Abstract:
Visual recognition in aerial imagery plays an important role in a wide range of applications
such as surveillance, monitoring, detection and management of natural and manmade
disasters. Current advances in deep learning show promising results for computer
vision tasks of classification, detection, segmentation and tracking. The meta-learning
branch of deep learning seeks to train models that learn new concepts with few labeled
examples, to save data annotation cost and solve the problem of data scarcity. Recent
works show the superior performance of metric-learning approaches for meta-learning
among others. This research evaluates two state-of-the-art metric-learning methods,
namely Prototypical Networks and Relation Networks, in remote sensing imagery and
explores avenues to improve performance by utilizing efficient networks with different
depths for feature extraction and jointly training on multi-domain data.

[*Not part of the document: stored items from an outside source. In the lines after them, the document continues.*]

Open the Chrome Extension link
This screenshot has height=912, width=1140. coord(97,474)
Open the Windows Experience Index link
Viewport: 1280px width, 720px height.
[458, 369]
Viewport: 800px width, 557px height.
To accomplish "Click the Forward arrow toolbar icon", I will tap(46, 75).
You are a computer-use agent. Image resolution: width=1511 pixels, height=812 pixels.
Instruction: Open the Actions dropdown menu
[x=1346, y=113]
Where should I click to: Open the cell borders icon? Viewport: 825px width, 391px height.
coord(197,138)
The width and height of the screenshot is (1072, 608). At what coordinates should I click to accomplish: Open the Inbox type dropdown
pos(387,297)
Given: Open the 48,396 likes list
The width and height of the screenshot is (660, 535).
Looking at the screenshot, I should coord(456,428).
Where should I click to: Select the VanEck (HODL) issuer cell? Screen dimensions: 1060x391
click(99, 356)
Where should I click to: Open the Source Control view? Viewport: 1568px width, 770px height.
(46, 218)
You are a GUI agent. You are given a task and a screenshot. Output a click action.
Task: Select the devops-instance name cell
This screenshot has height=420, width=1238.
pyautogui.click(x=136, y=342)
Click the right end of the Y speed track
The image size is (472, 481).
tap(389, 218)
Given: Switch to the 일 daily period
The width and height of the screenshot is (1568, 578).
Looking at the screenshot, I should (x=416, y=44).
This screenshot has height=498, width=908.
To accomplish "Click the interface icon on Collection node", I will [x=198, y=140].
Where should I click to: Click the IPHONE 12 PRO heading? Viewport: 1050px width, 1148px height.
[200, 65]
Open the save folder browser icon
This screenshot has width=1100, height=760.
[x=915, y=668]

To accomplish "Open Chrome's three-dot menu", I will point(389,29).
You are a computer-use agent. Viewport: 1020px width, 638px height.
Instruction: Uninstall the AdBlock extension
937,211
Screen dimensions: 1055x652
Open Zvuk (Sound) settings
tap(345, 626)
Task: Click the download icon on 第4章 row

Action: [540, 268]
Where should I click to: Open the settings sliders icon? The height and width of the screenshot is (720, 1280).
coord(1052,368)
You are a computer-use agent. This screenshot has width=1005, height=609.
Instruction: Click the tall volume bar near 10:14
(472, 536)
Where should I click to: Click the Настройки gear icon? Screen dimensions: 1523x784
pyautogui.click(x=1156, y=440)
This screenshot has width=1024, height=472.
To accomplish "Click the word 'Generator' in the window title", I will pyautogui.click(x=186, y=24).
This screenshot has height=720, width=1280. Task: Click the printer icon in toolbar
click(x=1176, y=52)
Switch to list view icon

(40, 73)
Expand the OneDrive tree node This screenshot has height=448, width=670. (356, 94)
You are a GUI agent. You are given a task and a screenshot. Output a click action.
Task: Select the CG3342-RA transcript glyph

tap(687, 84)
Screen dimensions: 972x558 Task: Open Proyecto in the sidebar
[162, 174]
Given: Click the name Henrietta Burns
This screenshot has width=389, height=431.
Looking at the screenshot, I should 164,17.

The performance
of the same efficient networks is also evaluated for object detection in satellite
imagery, to aid in the wise selection of feature extraction backbone for a meta-learning
object detector. Our results suggest that Prototypical Networks are faster to train
and more accurate than Relation Networks when the number of training classes are
limited. Furthermore, jointly training on natural and satellite imagery for few shot
classification is shown to slightly improve accuracy, given a suitable feature extraction
backbone. Finally, we conclude that MobileNet v2 might serve as the potential network
design to begin design space exploration of feature extraction backbones targeted for
accurate and efficient meta-learning as it outperforms its competitors in both the tasks
of object detection and few shot classification.
xiii